*** Opening Data ***

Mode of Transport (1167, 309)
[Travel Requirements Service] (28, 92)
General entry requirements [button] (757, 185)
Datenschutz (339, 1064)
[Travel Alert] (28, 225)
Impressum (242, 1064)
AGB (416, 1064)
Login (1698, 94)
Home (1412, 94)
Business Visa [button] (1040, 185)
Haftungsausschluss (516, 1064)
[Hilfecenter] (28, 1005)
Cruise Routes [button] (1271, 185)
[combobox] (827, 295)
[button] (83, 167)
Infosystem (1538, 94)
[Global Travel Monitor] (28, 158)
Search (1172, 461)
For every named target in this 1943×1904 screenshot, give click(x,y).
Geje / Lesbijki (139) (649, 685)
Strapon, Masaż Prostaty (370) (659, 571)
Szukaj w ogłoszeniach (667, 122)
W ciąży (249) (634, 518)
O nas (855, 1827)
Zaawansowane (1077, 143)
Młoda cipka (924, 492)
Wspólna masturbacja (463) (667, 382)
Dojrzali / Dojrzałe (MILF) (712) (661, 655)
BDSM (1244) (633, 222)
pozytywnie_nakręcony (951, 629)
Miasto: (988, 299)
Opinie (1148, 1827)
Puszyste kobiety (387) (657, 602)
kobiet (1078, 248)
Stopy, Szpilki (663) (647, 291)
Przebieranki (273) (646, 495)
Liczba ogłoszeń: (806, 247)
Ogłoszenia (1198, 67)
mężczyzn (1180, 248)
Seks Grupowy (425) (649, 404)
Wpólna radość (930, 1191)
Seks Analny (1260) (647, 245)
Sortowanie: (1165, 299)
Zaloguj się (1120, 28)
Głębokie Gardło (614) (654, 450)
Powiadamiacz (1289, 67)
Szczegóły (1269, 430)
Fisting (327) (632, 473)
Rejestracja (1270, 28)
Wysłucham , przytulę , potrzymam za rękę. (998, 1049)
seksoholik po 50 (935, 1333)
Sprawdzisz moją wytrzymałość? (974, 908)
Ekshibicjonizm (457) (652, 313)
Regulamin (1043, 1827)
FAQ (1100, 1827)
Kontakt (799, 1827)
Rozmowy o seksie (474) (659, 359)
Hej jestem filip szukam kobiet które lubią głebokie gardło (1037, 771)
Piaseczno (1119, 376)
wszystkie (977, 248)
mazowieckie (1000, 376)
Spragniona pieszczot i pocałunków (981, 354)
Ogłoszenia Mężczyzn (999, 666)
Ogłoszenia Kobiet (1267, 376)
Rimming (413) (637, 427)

*** Closing Data ***

Assigned task
Please copy every line from the entries that includes the word "Travel".

Result of the task
[Travel Requirements Service] (28, 92)
[Travel Alert] (28, 225)
[Global Travel Monitor] (28, 158)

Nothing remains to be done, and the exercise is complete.